Tim pengejar jaringan Hayat meyakini buruannya bersenjata dan berbahaya. Selain kemungkinan ada senjata api genggam yang masih dimiliki, kelompok ini juga diduga punya bom-bom pipa siap lempar. “Mereka ini DPO sejak April, masih bisa mengelak, bahkan mengebom lagi. Jadi, kita tak mau ambil resiko,” katanya.

Apakah ada deadline atau tenggat waktu untuk mengungkap sisa-sisa jaringan Hayat? “Ada, dalam sebulan kita harus buat laporan lengkap,? katanya.

Menurut perwira ini, tim yakin kewaspadaan kelompok DPO ini sedang tinggi-tingginya. Karena itu, mereka pasti memasang telinga, dan mencari informasi darimana saja. Termasuk berita di koran. “So this is enough (cukup) ya, aku sudah ditegur pimpinan,” katanya pada Jawa Pos.

Secara terpisah, perintah Presiden SBY untuk dilakukan investigasi internal di tubuh Polri pasca insiden bom, langsung ditindaklanjuti petinggi korps baju cokelat itu. Kapolri Jenderal Timur Pradopo menyatakan, investigasi internal langsung dilakukan setelah perintah dari Presiden itu muncul.

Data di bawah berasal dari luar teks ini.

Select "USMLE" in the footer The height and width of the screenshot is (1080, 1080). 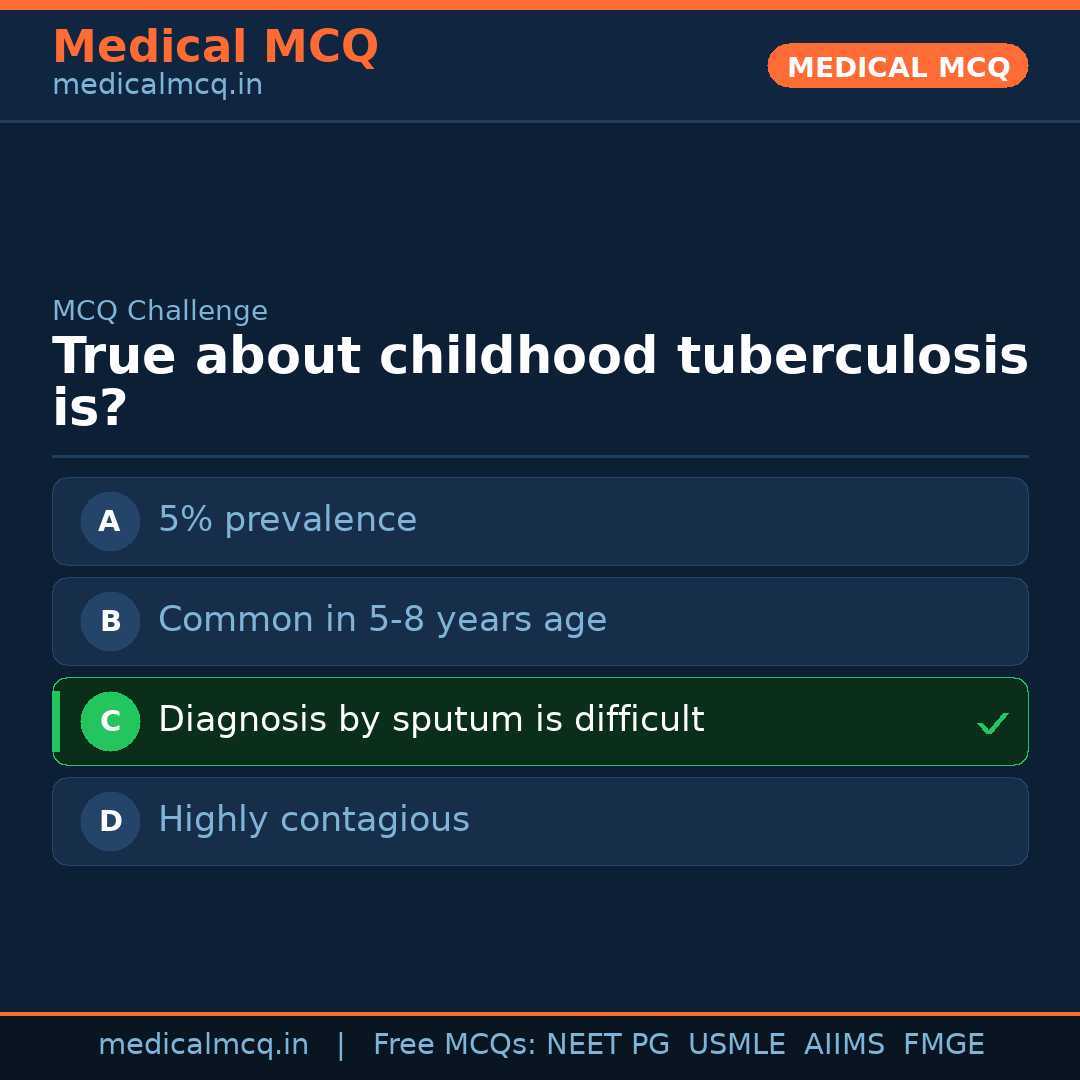(x=736, y=1045)
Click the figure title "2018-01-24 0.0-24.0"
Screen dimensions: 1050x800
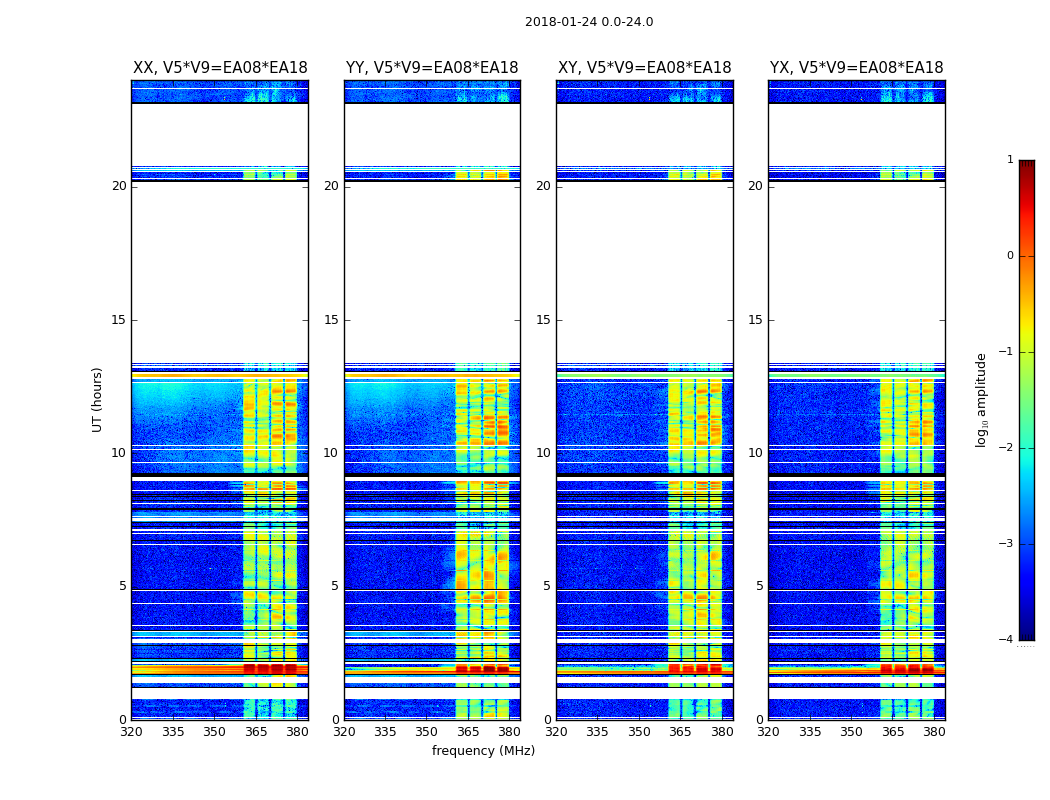coord(588,22)
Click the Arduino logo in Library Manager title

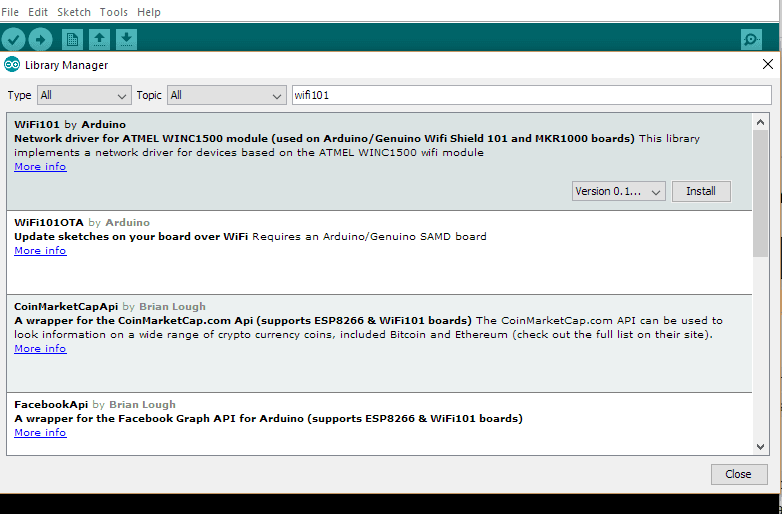[12, 65]

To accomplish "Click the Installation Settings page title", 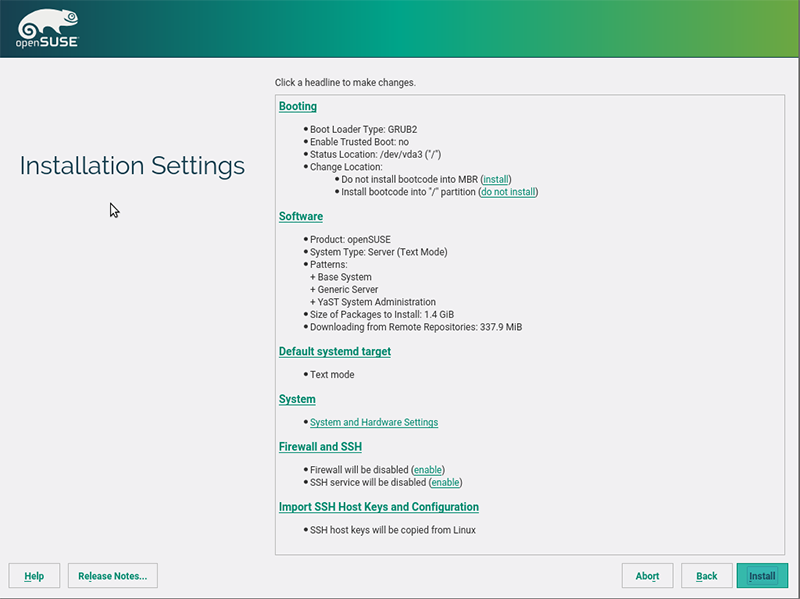I will [132, 166].

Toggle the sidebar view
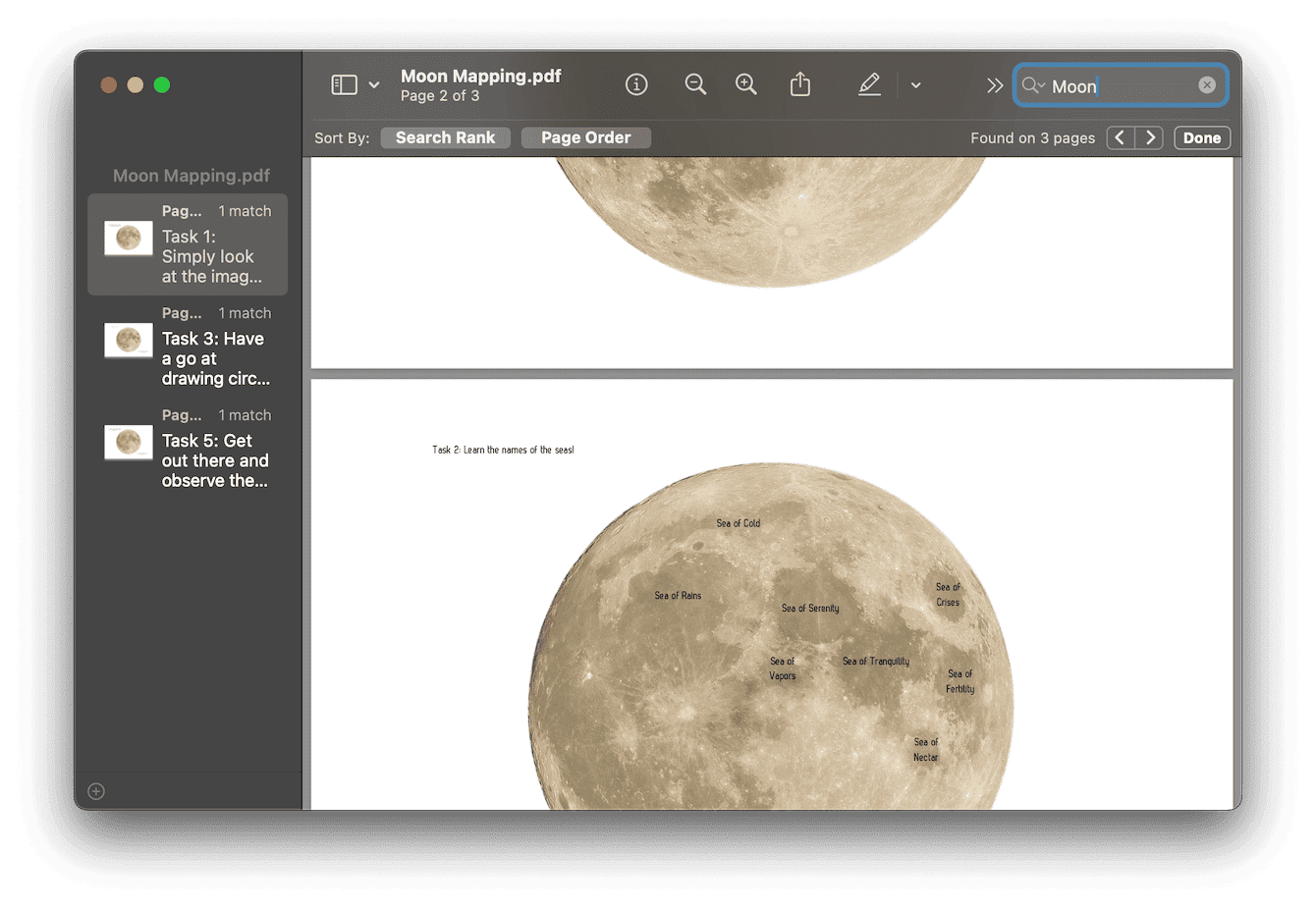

Sudah saya lakukan (investigasi internal, Red). Sudah dilaksanakan intelijen,” kata Timur usai rapat tim pengawas kasus Bank Century di gedung parlemen, Jakarta, kemarin (28/9).Menurut Kapolri, sebenarnya Kepolisian telah menerima kecurigaan akan adanya aksi bom bunuh diri, sebelum pelaksanaan ibadah di GBIS Kepunton berlangsung. Informasi itu langsung ditindaklanjuti aparat setempat untuk menyusun rencana kegiatan. “Polri setiap hari kan membuat rencana kegiatan. Dan itu dilaksanakan pada saat itu,” ujarnya.

Terkait informasi bom bunuh diri, Timur menyatakan sudah dikerahkan personel kepolisian untuk dilakukan pengamanan. Tidak hanya di GBIS Kepunton, sejumlah aparat kepolisian dikerahkan di sejumlah Gereja di wilayah Solo. “Salah satu rencana kegiatan itu, menempatkan dua petugas Polri. Kemudian dilakukan pemeriksaan. Itu semua sudah dilaksanakan,” jelasnya.

Menurut Kapolri, dari proses ibadah hingga selesai, aparat kepolisian tidak menemukan adanya penyusup. Baru, saat ibadah di GBIS Kepunton usai, ternyata terjadi insiden yang menimbulkan korban jiwa itu. “Itu kan kejadian jam 10.55 (WIB). Itu memang pada saat itu (pelaku) masuk saat jemaah sedang keluar. Itu sebagai evaluasi (bagi Polri),” tandasnya.

Sementara itu, meledaknya bom di GBIS Solo mematik reaksi sekelompok orang untuk melakukan deradikalisasi kelompok garis keras. Sasarannya tidak hanya dari organisasi keagamaan, geng jalanan juga digandeng untuk mengakhiri kekerasan dalam bentuk apapun. Gerakan tersebut dituangkan dengan menandatangani kain kafan.
Dalam deklarasi yang dilakukan di Apartemen Park Royale, Jakarta, itu dihadiri banyak pihak. Mulai Asosiasi Korban Bom Terorisme di Indonesia (ASKOBI), mantan Alumni Relawan Afganistan yang pernah melawan Rusia, mantan Jamaah Islamiyah, Geng Choker yang terlibat kerusuhan Ambon dan kelompok masyarakat lainya.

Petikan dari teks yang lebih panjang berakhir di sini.